À la base, le parler kinois, c’est la rencontre du lingala, langue de la province de l’Équateur, en République démocratique du Congo (RDC), dont l’administration coloniale a fait la langue de la force publique, et d’autres apports, comme le français et le kikongo essentiellement.
Le kinois, c’est la langue de la musique des générations successives (Wendo, Franco, Papa Wemba et Kofi Olomide). C’est aussi la langue des jeunes, l’« indubil », et, surtout, la langue de Kin, capitale de RDC et mégalopole d’Afrique centrale – environ huit millions d’habitants, mais personne n’a plus compté depuis des lustres. C’est aussi une langue qui évolue très vite.
Parce qu’il a senti un jour qu’il ne comprenait plus tout ce que racontait un Kinois dans un salon de coiffure de Matonge, le quartier africain de Bruxelles, Roger Mazanza, correspondant dans cette ville de l’Agence congolaise de presse, s’est lancé dans l’aventure de ce lexique.
Œuvre bien utile, car les mots, même d’origine française, n’ont bien des fois qu’un lointain rapport avec le sens d’origine. « Acquéreur », par exemple, désigne un « mauvais gestionnaire », comme ceux qui avaient bénéficié de la zaïrianisation des biens des étrangers en 1973 et qui les ont dilapidés… Un « américain », c’est celui qui prend en charge l’addition au restaurant. Le « blessé de guerre », c’est le billet de banque déchiré, allusion aux victimes qui ont endeuillé la RDC depuis 1996. Certains mots ont déjà fait le tour de l’Afrique, comme « bureau » qui désigne la maîtresse d’un homme invoquant le prétexte d’une tâche au bureau pour tromper son épouse légitime. Quant au terme « combattant », il a fini par désigner presque exclusivement les opposants au régime de Joseph Kabila, souvent prêts à en découdre.

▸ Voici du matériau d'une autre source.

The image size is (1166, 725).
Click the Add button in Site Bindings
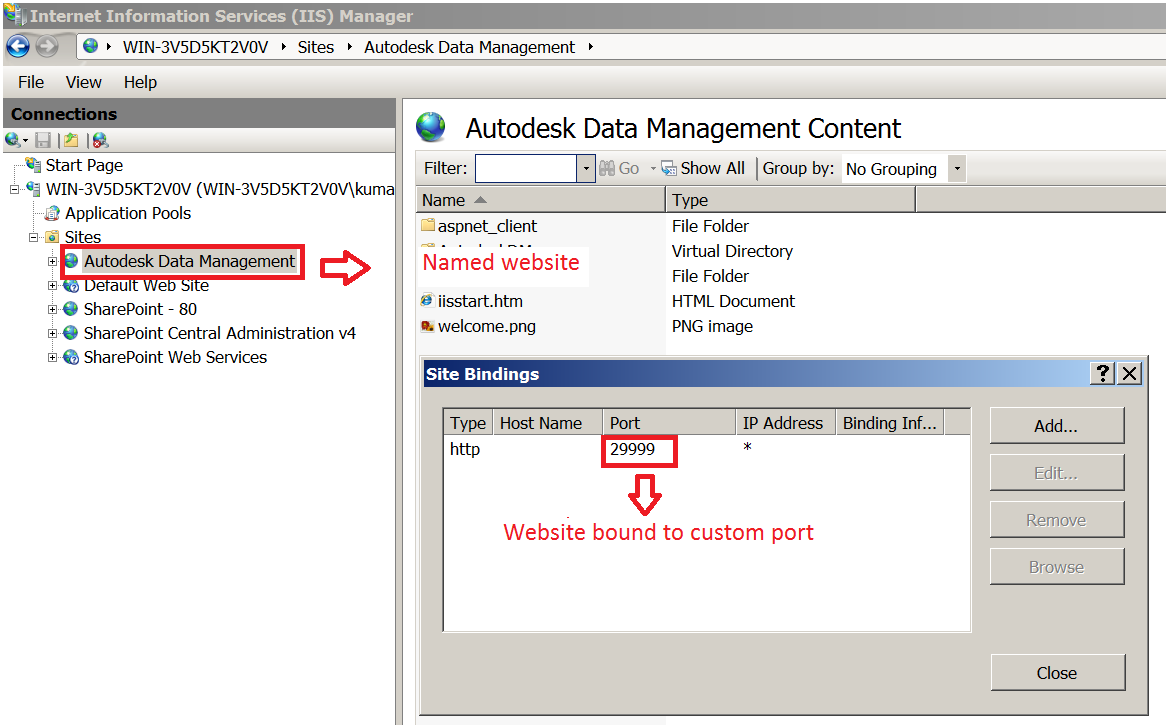1057,425
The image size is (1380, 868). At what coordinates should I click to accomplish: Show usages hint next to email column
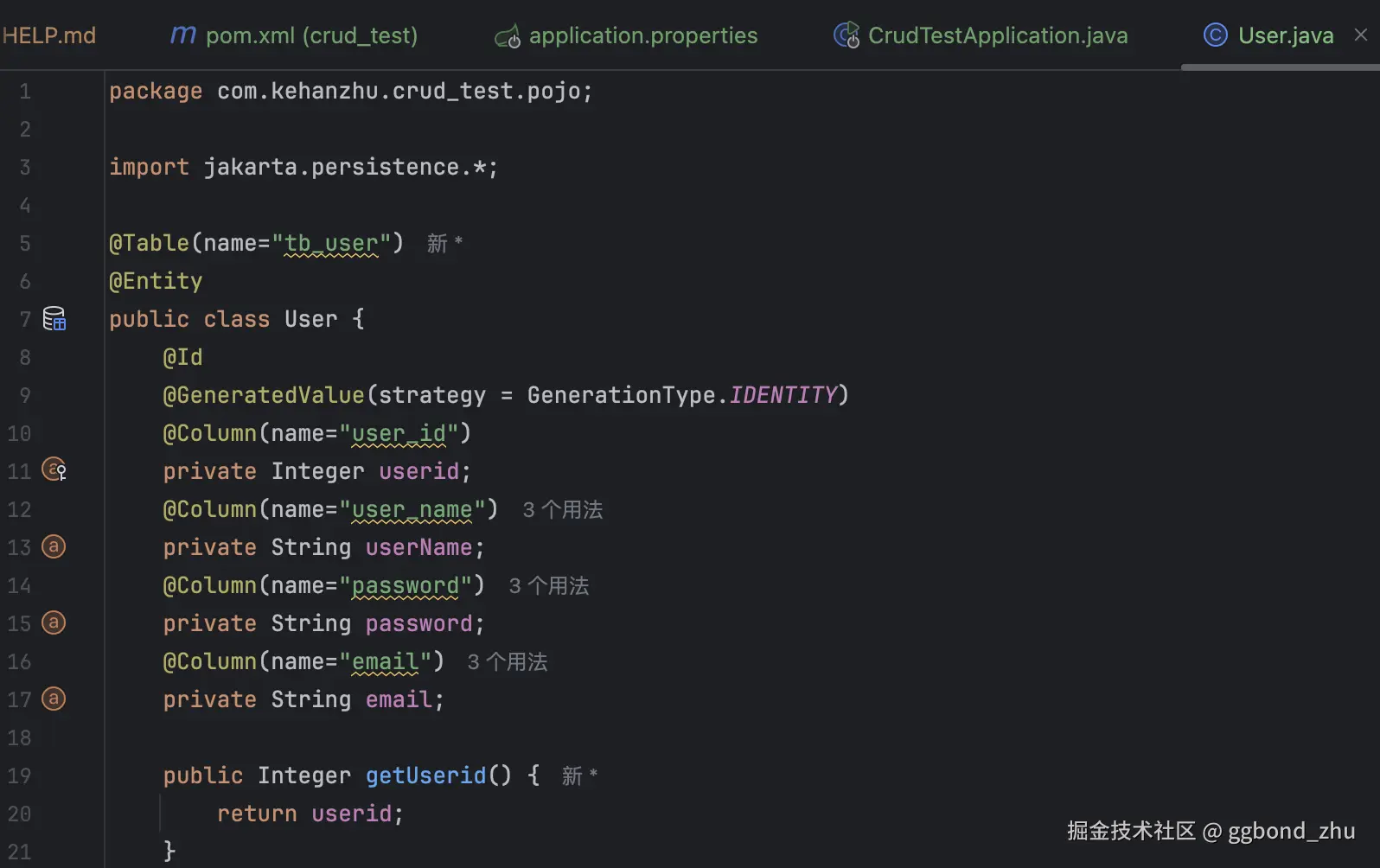pos(508,662)
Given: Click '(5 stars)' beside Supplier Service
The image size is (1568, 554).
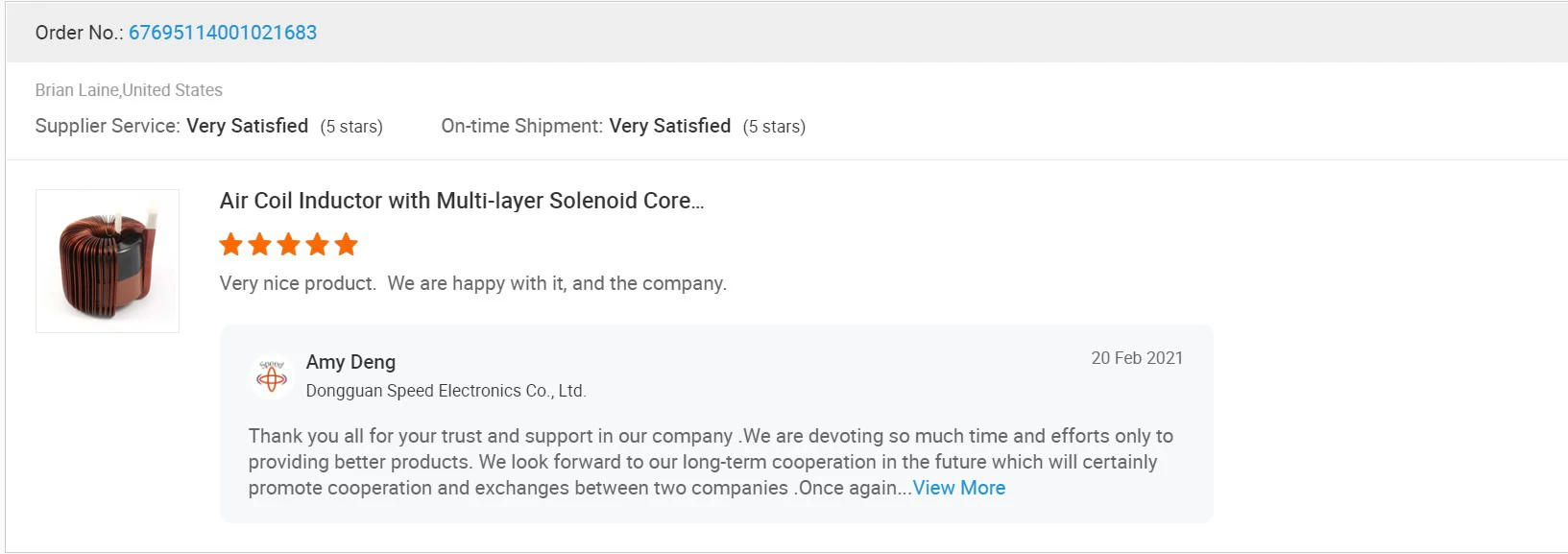Looking at the screenshot, I should pos(351,127).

Le parler kinois contient aussi des néologismes d’origine française, décrivant les dures réalités sociales de Kinshasa. Exemples : « criseur » (« celui qui tire le diable par la queue ») ou « phaseur » (« enfant des rues », ou shégué). Les journalistes kinois attendent le « coupage » après une conférence de presse, soit le dédommagement par l’organisateur de leur déplacement. Quand un ami kinois évoque la « date critique », il fait référence à la période de soudure entre deux versements du salaire. Et s’il prend l’envie à un Belge de sermonner un Congolais de la diaspora qui usurpe une identité pour obtenir l’argent de la Sécurité sociale, il s’entendra répondre que ce n’est qu’un juste retour des choses, le paiement de la « dette coloniale ».
Le Kinois s’est aussi emparé du lingala « pur » des origines et l’a détourné ou mixé avec le français. « Boma l’heure » (littéralement « tue le temps »), c’est le partenaire d’une liaison passagère. « Kobeta caillou » (« casser caillou ») signifie travailler dur, allusion aux travaux pénibles des chantiers de construction. « Kindoki » (littéralement la « sorcellerie ») a fini par désigner la stratégie des demandeurs d’asile pour obtenir le statut de réfugié. « Madesu ya bana » (« les haricots pour les enfants ») est le synonyme du pot-de-vin.
Et puis, il y a les néologismes à consonance française issus de mots à racine congolaise, tel ce merveilleux « zibulateur », du verbe kikongo kuzibula (« ouvrir »), synonyme d’« ouvre-bière » ou plus prosaïquement de décapsuleur. Les Kinois se sont enfin emparés des noms propres, en attribuant le nom du défunt raïs « Kadhafi », à tous ceux qui s’adonnent à la vente sauvage de carburant. Même les acronymes ont pris un autre sens puisque TVA signifie… « tout va augmenter » ! Le Kinois a le sens de la réalité !
* Le Parler kinois, petit lexique du langage de Kinshasa, Roger Mazanza, Éditions Le Cri/Buku, Bruxelles-Kinshasa 2012, 193 p., 15 euros.